Makaha Beach Has Sand Again

Lack of sand had made the beach dangerous

Some would say sand erosion at Makaha Beach was reaching crisis level. Years of neglect by the city, relentless winter swells and storm runoff from Makaha Valley left the famed beach scarred.

But scars can heal when cared for properly.

Leeward Oahu residents recently decided waiting was no longer an option. This scar was not a badge of honor. It was an eyesore and a public-safety issue.

“It’s hard when you’re trying to educate government of what’s right and what’s wrong,” says respected community leader Brian Keaulana. “There’s a lot of politics and red tape to deal with, dotting the i’s and crossing the t’s. So family and friends got together to do what’s right for the community.”

Volunteers rallied to restore Makaha Beach on their own time and their own dime. With the approval of the city and the state Department of Land and Natural Resources, private companies including PVT Land Co., Henry’s Equipment and Pueo Trucking pushed more than 1,800 cubic yards of sand from one portion of the beach to an area in desperate need of attention.

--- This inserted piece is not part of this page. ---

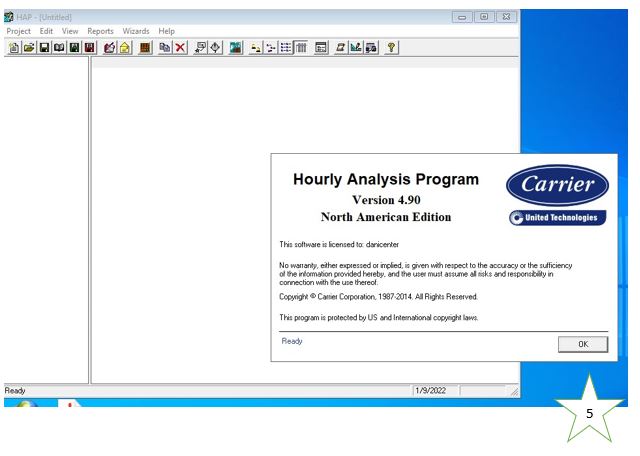The image size is (640, 456).
Task: Switch to list view in the toolbar
Action: tap(286, 47)
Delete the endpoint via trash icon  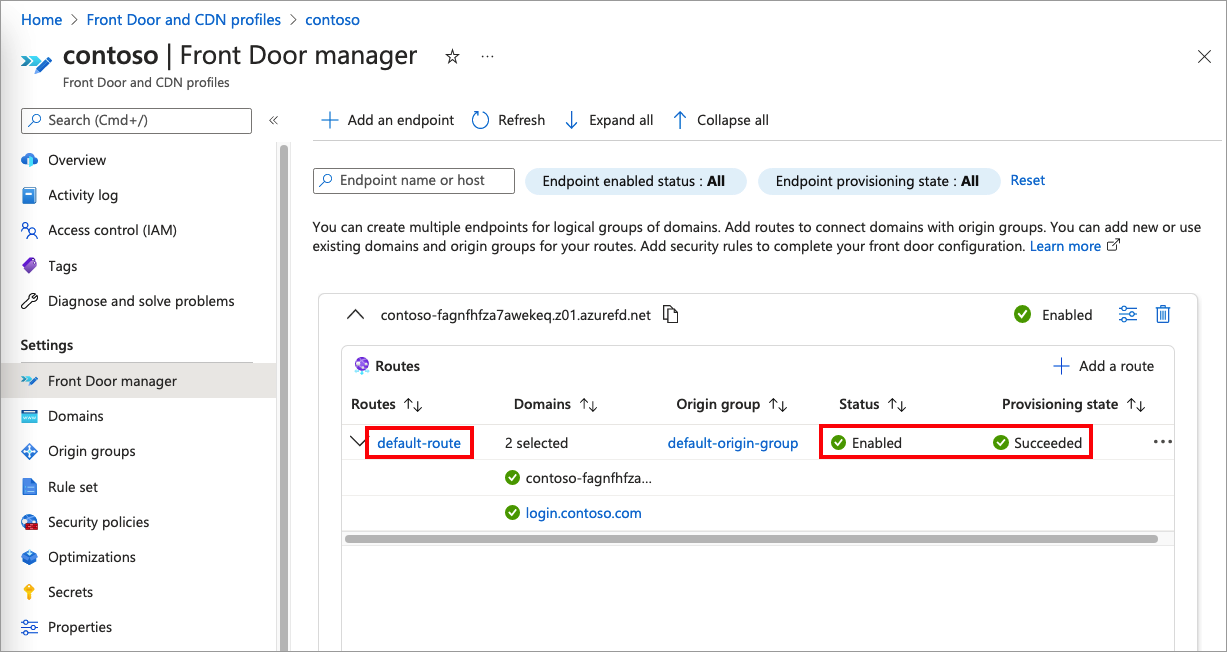coord(1162,313)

Volunteers made restoration possible

“If it weren’t for the help of the companies and the many volunteers, Hawaii would be in danger of losing one of the most famous beaches in the world,” says state Sen. Maile Shimabukuro, who helped organize the restoration project. “It is critical that we got the work done immediately since the winter surf season is in full swing.”

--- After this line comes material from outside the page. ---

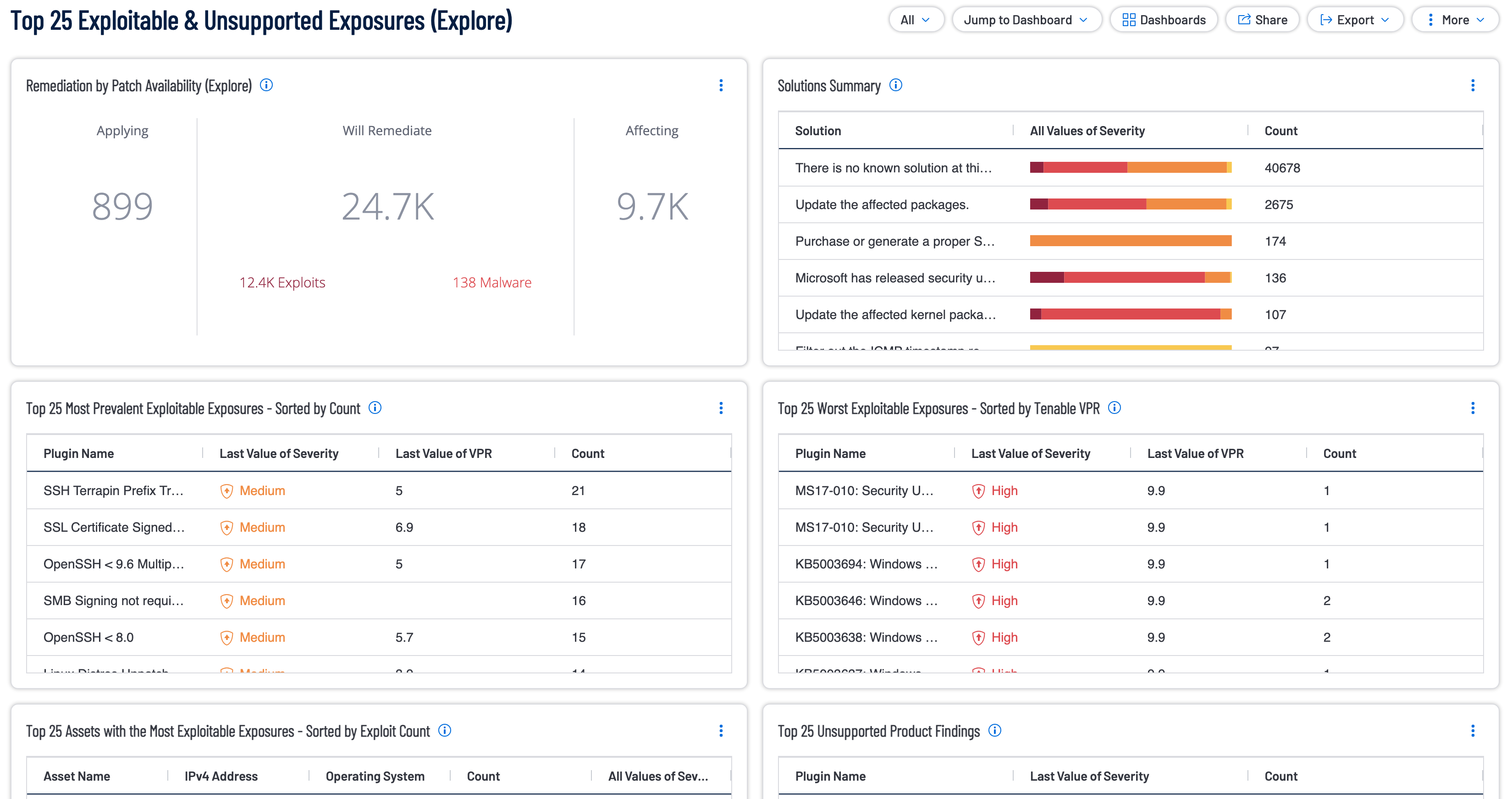Click the 12.4K Exploits link
The height and width of the screenshot is (799, 1512).
click(282, 282)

“It’s the surf community and the construction community, you know what I mean, come down here help us guys with no money involved, and just kokua us,” adds Makaha resident James Rapoza.

The erosion left lifeguard stands and trees standing precariously on unstable ground and a parking lot that resembled a mini-cliff for unsuspecting drivers. Visitors often found themselves asking locals at the beach for a helping hand getting their front wheels back on the main road.

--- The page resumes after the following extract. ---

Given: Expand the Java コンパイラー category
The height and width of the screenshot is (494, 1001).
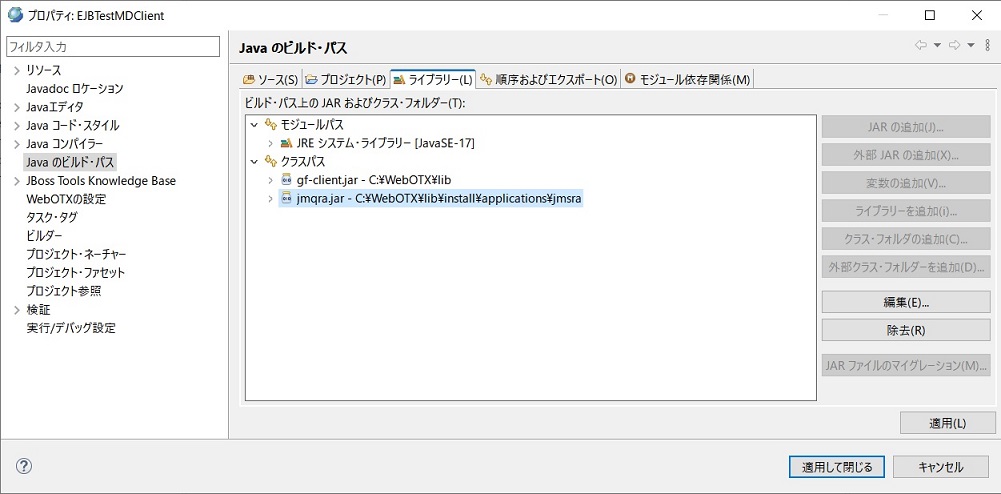Looking at the screenshot, I should 16,144.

“You see cars falling off over here, kids stubbing their toes, they getting hurt,” says Keaulana.

“Whenever a car went over that was another case of beer for the boys,” jokes Uncle Buffalo Keaulana. “I guess no more beers for the boys now.”

No more beers for the boys because they took care of the problem and did so quickly. The restoration project was expected to take two days. They finished the job in three hours.

“They know how to carve hillside so this is natural to them, plus the operators come from Waianae,” adds Buffalo of the heavy equipment operators.

Local knowledge, but more importantly love for your local community. For many years, Leeward Oahu residents have faced adversity and a lack of follow-through from government agencies. But instead of whining, they find solutions.

“You can complain, but the best thing is do it yourself, and if people can jump on board and help us provide for ourselves and be self-sustaining, then that’s what we going do,” says Brian Keaulana. “And that’s what you’re seeing right here is us self-sustaining our beach – with our own community with our own people with our own equipment.”

Equipment operators were all from the Leeward side

One can only hope the tide will change at Makaha Beach and it gets the attention it deserves. The winter swells won’t stop nor will storm runoff, and it’s just a matter of time before bulldozers will need to return.

“As far as what it is right now, it’s good – you know, not great, but later on it can be greater when we talk and communicate more and say what should be done in a timely manner,” says Brian Keaulana.

“We need to come up with a long-term solution which addresses the erosion problem on an annual and systemic basis,” says Shimabukuro.

It will allow the beach to truly heal and save a few stubbed toes and flat tires along the way.